Segundo o presidente, “os que nos atacam não estão preocupados com o ser humano índio, mas sim com as riquezas minerais e a biodiversidade existentes nessas áreas”. “A ONU teve papel fundamental na superação do colonialismo e não pode aceitar que essa mentalidade regresse a estas salas e corredores, sob qualquer pretexto”, acrescentou.
Acenando para os evangélicos, Bolsonaro ainda disse ser “inadmissível que, em pleno século 21 […] ainda haja milhões de cristãos e pessoas de outras religiões que perdem sua vida ou sua liberdade em razão de sua fé”.
Próximo do final do discurso, ele ainda citou, como já havia feito em discursos no Brasil, um versículo da Bíblia: “E conhecereis a verdade, e a verdade vos libertará.”
O presidente também mandou um recado para a própria ONU, com o mesmo tom de denúncia ao suposto “globalismo”. “Não estamos aqui para apagar nacionalidades e soberanias em nome de um ‘interesse global’ abstrato. Esta não é a Organização do Interesse Global! É a Organização das Nações Unidas. Assim deve permanecer!”
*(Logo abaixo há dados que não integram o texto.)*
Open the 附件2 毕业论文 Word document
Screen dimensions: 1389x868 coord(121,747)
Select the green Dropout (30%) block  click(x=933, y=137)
Tradicionalmente, desde 1949 cabe ao presidente do Brasil fazer o discurso de abertura, seguido do presidente dos Estados Unidos. Bolsonaro foi o oitavo presidente brasileiro a abrir os debates. O primeiro chefe de Estado brasileiro a falar no encontro foi João Figueiredo. Desde então, somente Itamar Franco não chegou a discursar na Assembleia Geral da ONU.
Pelas redes sociais, o presidente disse antes do discurso que sua fala seria “a oportunidade de apresentar ao mundo o Brasil que estamos construindo“. Antes, ele havia adiantado que seu pronunciamento abordaria temas como patriotismo e soberania, com intuito de mostrar as ações do governo brasileiro para preservar o meio ambiente.
O presidente chegou a Nova York na tarde de segunda-feira, acompanhado de comitiva integrada, entre outros, por ministros, a primeira-dama, Michelle Bolsonaro – que deve participar de um evento do Fundo das Nações Unidas para Infância (Unicef) –, e o deputado Eduardo Bolsonaro. O retorno dele ao Brasil está previsto para esta terça-feira.